De plus, la distribution vocale est probablement ce que l’on peut faire de mieux actuellement dans ce type de répertoire. Jonas Kaufmann livre un Radamès tantôt touchant, tantôt torturé et en tout cas psychologiquement et vocalement très élaboré. Son art du chant semble à son sommet: il parvient à alterner les nuances d’une seconde à l’autre et il livre un «Celeste Aida» sensible et émouvant qu’il se paie le luxe de terminer sur un pianissimo dont il a le secret. Son timbre, on le sait, assez sombre fait des merveilles dans les passages où le héros est en proie au doute comme dans la poignante scène avec Amneris à l’acte IV. Anja Harteros, qui comme Jonas Kaufmann aborde ici pour la première fois son rôle, le fait comme si elle l’avait toujours chanté. Le timbre est somptueux, le chant magistral, la ligne impressionnante, l’incarnation passionnée et émouvante à la fois, même s’il y a quelques raideurs dans certains aigus. L’Amneris d’Ekaterina Semenchuk n’est pas en reste avec son sens théâtral aigu, son timbre chaud et son aisance vocale sur toute la tessiture. Quant à Ludovic Tézier, il fait une magnifique démonstration de l’immensité de son talent et prouve une nouvelle fois qu’il est un des barytons verdiens les plus convaincants du moment. Phrasé lumineux, beauté du timbre et un legato hors pair font de lui un modèle du genre. Son duo avec Aïda au troisième acte est un moment particulièrement intense qui vous donne des frissons. Le Ramfis d’Erwin Schrott et le Roi d’Egypte de Marco Spotti font chacun montre d’une superbe tout à fait en situation. La prestation du jeune Paolo Fanale, récemment entendu à la Philharmonie de Paris, est également un modèle du genre. Il en est de même pour le très court rôle de Prêtresse, tenu à merveille par Eleonora Buratto.

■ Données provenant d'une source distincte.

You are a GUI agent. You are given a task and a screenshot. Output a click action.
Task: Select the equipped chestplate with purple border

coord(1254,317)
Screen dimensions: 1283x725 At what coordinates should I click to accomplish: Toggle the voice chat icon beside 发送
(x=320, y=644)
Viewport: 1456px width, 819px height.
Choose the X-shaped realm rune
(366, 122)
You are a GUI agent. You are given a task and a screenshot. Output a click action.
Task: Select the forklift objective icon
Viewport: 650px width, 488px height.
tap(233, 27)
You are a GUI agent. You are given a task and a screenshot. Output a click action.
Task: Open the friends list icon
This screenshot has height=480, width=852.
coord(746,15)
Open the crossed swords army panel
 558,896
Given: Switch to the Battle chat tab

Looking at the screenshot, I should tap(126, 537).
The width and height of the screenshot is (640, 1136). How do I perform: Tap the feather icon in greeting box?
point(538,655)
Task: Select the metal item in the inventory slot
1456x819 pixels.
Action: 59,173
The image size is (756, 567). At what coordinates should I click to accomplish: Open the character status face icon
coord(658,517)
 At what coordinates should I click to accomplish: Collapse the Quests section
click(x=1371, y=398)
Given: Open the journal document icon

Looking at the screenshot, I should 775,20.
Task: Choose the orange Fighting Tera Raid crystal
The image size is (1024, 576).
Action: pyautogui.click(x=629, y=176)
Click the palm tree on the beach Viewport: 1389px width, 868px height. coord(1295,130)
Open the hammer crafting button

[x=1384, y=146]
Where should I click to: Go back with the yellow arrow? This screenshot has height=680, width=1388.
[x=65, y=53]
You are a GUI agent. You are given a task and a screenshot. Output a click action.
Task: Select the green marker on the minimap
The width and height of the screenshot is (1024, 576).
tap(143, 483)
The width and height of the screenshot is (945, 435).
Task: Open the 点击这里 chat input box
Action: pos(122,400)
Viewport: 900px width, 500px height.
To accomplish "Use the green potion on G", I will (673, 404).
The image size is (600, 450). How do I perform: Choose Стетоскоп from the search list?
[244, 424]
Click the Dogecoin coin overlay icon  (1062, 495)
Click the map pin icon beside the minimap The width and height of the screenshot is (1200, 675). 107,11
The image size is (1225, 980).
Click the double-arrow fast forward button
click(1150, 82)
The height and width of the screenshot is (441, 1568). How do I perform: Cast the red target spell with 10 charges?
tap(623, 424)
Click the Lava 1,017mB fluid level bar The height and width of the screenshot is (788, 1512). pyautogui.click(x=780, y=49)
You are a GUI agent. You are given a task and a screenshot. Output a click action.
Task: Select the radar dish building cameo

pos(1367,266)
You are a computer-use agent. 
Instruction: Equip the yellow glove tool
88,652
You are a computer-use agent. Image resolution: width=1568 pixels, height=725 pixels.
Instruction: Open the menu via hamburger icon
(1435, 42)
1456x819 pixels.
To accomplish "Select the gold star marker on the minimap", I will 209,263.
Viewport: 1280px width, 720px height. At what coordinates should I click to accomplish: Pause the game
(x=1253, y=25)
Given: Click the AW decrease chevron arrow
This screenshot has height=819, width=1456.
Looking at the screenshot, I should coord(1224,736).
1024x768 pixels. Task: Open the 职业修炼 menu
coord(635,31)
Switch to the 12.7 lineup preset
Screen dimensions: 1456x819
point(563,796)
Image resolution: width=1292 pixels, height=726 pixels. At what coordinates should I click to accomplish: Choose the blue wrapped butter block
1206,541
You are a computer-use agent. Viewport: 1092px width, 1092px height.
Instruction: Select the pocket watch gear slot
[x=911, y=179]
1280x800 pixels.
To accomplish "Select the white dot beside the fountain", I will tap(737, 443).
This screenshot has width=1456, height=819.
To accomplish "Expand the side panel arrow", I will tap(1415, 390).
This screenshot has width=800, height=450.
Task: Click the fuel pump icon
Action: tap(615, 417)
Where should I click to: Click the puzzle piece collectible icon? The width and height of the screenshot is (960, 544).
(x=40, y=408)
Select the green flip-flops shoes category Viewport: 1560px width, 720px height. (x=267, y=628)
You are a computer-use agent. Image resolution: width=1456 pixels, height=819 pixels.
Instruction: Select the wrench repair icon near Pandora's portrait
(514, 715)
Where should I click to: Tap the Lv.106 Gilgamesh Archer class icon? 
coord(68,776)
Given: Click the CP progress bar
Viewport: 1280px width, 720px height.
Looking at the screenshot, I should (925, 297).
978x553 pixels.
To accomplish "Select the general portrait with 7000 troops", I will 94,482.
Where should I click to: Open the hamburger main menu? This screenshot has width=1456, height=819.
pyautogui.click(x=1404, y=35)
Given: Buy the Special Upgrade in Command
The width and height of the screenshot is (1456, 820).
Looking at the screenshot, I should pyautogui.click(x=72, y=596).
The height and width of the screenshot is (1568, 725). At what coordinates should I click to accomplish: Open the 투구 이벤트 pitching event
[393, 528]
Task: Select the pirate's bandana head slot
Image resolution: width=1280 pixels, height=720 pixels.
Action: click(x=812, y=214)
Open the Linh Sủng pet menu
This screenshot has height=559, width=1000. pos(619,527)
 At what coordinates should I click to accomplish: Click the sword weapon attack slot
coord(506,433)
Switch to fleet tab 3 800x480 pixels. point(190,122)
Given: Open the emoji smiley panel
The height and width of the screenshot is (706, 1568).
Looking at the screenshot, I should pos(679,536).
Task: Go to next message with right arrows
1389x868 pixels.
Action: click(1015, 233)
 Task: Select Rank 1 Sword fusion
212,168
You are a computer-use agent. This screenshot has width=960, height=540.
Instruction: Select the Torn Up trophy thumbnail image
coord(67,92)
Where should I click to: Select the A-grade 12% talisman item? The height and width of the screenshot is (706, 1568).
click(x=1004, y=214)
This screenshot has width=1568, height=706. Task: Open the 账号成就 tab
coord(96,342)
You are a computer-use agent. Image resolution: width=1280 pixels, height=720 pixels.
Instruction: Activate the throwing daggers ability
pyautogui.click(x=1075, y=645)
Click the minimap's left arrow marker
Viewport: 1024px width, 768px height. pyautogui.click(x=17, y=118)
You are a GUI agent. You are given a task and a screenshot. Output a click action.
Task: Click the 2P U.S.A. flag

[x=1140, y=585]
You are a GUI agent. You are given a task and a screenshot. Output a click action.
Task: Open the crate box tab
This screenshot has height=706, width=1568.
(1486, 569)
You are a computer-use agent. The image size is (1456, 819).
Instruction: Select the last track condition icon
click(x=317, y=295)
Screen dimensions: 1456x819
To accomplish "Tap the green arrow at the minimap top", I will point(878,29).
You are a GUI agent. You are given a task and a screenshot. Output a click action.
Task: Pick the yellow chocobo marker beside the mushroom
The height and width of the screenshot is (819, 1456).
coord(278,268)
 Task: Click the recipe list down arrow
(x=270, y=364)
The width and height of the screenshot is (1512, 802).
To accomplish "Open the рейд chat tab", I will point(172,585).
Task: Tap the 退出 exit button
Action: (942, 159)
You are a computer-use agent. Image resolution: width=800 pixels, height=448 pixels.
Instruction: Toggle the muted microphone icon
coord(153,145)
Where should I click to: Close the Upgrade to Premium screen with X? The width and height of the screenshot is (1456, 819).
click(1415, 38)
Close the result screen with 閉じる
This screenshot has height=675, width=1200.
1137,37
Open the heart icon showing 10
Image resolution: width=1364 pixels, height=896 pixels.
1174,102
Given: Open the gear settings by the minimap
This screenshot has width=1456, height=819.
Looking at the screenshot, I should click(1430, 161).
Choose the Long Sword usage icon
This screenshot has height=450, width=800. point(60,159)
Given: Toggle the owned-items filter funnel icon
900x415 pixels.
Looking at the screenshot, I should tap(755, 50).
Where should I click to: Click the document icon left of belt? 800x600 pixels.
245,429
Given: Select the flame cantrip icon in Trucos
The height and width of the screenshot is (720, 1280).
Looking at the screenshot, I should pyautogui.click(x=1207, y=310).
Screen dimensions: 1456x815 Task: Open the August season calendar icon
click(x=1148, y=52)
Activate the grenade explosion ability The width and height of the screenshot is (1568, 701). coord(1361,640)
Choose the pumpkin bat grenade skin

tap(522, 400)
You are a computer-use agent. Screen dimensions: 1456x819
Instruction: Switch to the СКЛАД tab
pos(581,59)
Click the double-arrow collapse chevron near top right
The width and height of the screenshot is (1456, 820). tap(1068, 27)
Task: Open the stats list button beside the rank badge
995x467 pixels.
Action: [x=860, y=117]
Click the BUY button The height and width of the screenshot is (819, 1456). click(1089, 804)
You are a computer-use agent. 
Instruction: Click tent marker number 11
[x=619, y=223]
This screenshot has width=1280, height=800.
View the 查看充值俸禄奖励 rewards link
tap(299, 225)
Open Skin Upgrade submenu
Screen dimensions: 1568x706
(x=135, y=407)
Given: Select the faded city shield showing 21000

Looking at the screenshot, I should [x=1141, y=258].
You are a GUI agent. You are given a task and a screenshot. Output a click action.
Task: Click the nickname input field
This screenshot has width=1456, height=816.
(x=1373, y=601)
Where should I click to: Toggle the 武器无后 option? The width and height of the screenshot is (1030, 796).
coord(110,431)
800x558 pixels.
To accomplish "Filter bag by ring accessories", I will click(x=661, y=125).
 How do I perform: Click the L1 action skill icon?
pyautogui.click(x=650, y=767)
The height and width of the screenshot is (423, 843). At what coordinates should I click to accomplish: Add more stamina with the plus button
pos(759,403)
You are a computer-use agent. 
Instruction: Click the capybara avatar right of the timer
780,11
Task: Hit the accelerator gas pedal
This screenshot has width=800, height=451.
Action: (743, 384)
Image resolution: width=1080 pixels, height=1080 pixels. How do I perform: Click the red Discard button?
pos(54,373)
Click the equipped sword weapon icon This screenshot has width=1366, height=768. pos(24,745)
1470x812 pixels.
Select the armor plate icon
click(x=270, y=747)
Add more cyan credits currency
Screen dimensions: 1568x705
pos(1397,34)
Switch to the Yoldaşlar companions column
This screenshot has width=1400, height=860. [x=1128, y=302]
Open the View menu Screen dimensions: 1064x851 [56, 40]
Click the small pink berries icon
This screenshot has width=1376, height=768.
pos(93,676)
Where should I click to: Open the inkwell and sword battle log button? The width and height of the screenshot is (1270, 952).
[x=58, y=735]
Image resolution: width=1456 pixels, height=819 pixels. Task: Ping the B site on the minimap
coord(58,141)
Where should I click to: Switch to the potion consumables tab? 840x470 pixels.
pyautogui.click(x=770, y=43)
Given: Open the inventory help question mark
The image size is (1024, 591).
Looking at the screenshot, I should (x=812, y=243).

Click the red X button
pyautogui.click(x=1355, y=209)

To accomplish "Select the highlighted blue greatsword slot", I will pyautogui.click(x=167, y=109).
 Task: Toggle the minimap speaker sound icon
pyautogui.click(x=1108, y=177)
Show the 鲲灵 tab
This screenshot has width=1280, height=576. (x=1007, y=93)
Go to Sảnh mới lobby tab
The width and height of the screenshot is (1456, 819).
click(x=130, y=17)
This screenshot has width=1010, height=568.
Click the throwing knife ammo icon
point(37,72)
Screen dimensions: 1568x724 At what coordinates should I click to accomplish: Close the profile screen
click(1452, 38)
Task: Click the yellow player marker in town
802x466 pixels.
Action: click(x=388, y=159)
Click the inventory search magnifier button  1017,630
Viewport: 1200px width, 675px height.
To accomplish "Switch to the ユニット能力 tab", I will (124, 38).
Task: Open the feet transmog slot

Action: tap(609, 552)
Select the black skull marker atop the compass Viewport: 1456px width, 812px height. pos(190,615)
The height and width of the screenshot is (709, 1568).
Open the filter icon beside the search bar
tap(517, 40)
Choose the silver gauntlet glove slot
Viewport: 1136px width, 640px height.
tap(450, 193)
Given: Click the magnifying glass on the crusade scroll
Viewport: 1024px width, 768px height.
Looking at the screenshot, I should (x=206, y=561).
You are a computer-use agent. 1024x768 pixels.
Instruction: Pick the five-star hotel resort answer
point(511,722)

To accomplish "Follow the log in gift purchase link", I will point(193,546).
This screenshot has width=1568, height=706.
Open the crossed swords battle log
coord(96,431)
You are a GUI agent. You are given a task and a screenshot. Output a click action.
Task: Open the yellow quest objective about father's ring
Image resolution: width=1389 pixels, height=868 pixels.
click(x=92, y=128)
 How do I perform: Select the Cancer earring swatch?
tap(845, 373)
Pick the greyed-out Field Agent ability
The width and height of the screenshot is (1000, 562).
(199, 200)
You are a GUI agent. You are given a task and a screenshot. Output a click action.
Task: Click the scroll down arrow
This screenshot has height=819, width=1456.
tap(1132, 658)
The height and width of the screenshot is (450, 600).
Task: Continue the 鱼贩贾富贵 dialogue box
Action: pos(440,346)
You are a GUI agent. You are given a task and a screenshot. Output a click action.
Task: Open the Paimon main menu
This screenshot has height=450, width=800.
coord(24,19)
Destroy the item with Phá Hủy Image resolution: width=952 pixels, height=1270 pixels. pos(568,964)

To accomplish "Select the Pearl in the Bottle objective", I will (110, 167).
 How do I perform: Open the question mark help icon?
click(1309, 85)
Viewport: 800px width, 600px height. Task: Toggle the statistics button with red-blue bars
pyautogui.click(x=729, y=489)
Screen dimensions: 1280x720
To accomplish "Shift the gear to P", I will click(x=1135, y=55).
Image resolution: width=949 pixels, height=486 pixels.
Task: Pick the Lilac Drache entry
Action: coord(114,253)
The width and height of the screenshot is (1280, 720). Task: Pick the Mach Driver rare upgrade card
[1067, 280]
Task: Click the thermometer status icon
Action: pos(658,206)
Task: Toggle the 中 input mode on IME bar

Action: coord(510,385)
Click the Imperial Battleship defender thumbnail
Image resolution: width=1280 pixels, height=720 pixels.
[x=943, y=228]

On l’aura compris, il n’y aucun point faible dans cette distribution mais si les airs émerveillent tous les uns plus que les autres, c’est probablement dans les duos, clés de cet opéra, qu’Antonio Pappano et ses chanteurs distillent le plus, et avec un exceptionnel talent et une force dramatique rare, la quintessence de la musique de Guiseppe Verdi, une musique qui n’a jamais parue aussi géniale. On sait qu’Aïda est un opéra très gâté au disque avec notamment les superbes enregistrements de Karajan (1959), Solti (1962) et Muti (1974). Mais celui-ci se place sans aucun doute au niveau de ces exceptionnelles références, voire au-dessus... Tous les amateurs de Verdi, d’opéra, de beau chant, de direction d’orchestre, de grands orchestres, de chœurs d’opéra, de théâtre et de musique doivent impérativement acquérir cet enregistrement! Ils ne le regretteront pas car son écoute, outre qu’elle ravit, rend également heureux... Vivement Otello!